Timepass books

As per my speculation for future decades of my life, formed by looking at sample data from many-many lives around me (i have huge extended family with 12 uncles n aunts and I am the youngest in my generation at my mother’s side), I believe the best time to invest on books and music is either in or before twenties or in fifties (in case you take an early retirement). During college days like a true 6 pointer I would snatch any free minute and devote it either to day dreaming or to sweetest (in)activity of sleeping.  But once they were over, sleep also became a scarce commodity. Especially on weekday nights. After listening to plenty of Dev Anand in Guide – din dhal jaaye, raat na aaya; paying telephone bills which were equivalent to my house rent; I finally picked up Enid Blyton’s bed time stories.

One thing led to another and now I can’t go to bed without a book in my hand. If it is a beautiful piece something like Amitav Ghosh’s The Glass Palace, then it doesn’t last too many nights because I carry it forward to the day as well. The best bets are what are called timepass books. Like:

– Mediocre But Arrogant (Abhijit Bhaduri)

– State of Fear (Michael Crichton)

– Jeffery Archer (The fourth estate, A Twist in a Tail, Not a Penny Less Not a Penny More)

– Khaled Hosseini (The Kite Runner, A thousand Splendid Suns)

– Riot (Shashi Tharoor)

to name a few. These books are not so gripping that you can’t wait for another day to pass before you pick them again. They don’t leave with you introspective questions, like Mistry does. Neither do they give any such information, like Ghosh does, which would prompt you to jump out of bed to start you comp for googling and wikipedia-ing. They are perfect adult versions of Blyton’s and other classic children writings. Good guys Vs Bad guys. Happy endings. Or at least manageable well-defined endings. Unlike the twins meeting again after so and so years of separation as in The God of Small Things, which leaves you so unsatisfied (read depressed) that you need to find something delicious in kitchen to make up for it.

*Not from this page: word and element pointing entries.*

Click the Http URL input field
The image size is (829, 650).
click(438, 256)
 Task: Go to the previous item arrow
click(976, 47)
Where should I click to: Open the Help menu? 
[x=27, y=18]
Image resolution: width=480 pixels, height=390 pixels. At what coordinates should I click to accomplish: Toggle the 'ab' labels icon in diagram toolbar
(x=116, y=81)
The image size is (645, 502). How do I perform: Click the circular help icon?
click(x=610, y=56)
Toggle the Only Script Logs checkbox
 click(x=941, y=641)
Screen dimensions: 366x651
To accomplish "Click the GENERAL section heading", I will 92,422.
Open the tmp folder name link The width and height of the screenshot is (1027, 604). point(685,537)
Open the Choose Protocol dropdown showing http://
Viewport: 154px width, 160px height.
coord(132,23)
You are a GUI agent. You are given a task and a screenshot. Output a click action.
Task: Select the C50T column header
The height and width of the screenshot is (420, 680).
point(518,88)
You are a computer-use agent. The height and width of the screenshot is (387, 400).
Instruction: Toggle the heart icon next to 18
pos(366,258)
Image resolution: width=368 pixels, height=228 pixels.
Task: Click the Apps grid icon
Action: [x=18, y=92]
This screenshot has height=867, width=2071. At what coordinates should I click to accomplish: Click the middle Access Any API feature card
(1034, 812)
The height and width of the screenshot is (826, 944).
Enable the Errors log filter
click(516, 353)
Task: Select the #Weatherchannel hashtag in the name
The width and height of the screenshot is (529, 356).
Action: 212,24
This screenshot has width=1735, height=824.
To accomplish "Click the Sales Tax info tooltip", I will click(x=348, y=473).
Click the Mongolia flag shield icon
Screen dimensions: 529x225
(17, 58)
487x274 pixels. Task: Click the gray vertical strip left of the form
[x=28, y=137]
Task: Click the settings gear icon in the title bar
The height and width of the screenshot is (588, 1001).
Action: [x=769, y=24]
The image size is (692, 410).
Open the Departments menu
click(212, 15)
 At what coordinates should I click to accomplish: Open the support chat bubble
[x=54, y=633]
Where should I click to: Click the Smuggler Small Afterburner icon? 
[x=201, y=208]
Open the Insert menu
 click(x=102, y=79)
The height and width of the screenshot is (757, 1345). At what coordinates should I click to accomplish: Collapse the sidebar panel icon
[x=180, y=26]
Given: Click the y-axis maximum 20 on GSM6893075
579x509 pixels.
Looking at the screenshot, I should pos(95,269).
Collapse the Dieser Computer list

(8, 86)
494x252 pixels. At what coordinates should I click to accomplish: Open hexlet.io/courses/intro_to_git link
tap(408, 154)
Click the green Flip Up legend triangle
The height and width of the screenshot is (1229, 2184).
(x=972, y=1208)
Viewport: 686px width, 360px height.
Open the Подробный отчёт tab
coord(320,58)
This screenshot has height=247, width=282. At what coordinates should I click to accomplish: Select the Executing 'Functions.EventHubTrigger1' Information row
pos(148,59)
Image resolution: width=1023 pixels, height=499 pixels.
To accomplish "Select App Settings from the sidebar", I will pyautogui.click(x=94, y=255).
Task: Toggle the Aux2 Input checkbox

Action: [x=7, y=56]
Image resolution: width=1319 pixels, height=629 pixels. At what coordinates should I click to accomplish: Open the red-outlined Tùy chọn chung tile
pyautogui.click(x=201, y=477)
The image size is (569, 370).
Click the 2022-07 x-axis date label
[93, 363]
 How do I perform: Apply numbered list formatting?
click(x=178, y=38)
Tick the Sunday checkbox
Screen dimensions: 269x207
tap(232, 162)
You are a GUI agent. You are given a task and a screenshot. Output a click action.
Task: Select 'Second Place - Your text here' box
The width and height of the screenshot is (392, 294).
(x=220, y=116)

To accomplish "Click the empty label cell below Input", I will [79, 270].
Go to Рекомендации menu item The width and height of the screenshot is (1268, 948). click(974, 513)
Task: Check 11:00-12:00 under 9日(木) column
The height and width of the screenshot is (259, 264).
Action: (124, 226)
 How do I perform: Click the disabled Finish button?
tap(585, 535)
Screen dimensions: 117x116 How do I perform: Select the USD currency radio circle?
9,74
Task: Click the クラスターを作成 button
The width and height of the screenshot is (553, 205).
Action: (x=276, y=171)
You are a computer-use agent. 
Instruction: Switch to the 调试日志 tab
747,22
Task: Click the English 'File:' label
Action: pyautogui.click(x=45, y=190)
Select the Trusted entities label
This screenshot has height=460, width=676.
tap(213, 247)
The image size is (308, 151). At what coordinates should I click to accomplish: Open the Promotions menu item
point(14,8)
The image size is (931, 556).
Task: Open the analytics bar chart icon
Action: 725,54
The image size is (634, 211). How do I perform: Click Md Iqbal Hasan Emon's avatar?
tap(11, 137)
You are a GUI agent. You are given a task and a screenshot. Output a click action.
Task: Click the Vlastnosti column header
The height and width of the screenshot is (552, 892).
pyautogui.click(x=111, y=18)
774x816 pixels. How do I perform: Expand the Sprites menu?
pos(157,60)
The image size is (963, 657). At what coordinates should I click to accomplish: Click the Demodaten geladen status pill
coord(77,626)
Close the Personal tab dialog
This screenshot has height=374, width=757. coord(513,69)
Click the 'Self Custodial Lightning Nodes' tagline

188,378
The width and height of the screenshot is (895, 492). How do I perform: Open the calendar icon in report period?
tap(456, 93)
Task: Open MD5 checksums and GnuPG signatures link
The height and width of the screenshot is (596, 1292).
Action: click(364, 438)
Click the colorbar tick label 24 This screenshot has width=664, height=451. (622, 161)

Until now this was the only impression I carried about these kinds of books. Also include Sidney Sheldon and any thriller/mystery novel in the above list. All are timepass books, not great pieces of literature. What I recently realized was, these books make pretty good source of information (which could be either correct or incorrect). In the least, they do manage to give a whole other perspective which was so far missing from your life. For instance, State of Fear (SoF) talks about corruption/politics/fraud in the major environmental agencies which claim to be sensitive towards nature. In the Fourth Estate by Archer one gets a small preview on the fight between newspaper giants and how it has permanent effects on the print media. I was reminded of TOI and HT fights and how the supplements just started coming when we were in middle school which now seem indispensable – even Indian Express has 3-4 supplements coming these days! Hosseini gives a picture and history of Afghanistan, which I take with a pint of salt, as it is coming from an American. But nonetheless, it is anytime better than those magazines articles on Baghdad (who knows the difference between Baghdad and Kabul anyways – they all are Muslims, themselves fundamentalists or under the capture of fundamentalists!), at least it is enjoyable!

In fact, writing a good story book and passing information through it seems to be a very good idea. Also it is a very difficult one. After writing so many assignments, I still dread writing an article on Caste (which I started writing today before changing to a less disputed topic). Because every time I start on it, I only end up reading more about it! Someday I am hoping, I would escape from procrastination and start writing on Caste.  Till then, I am glad to have found this new respect for the authors of timepass books! Also it is because of them that I am not yet insomniac!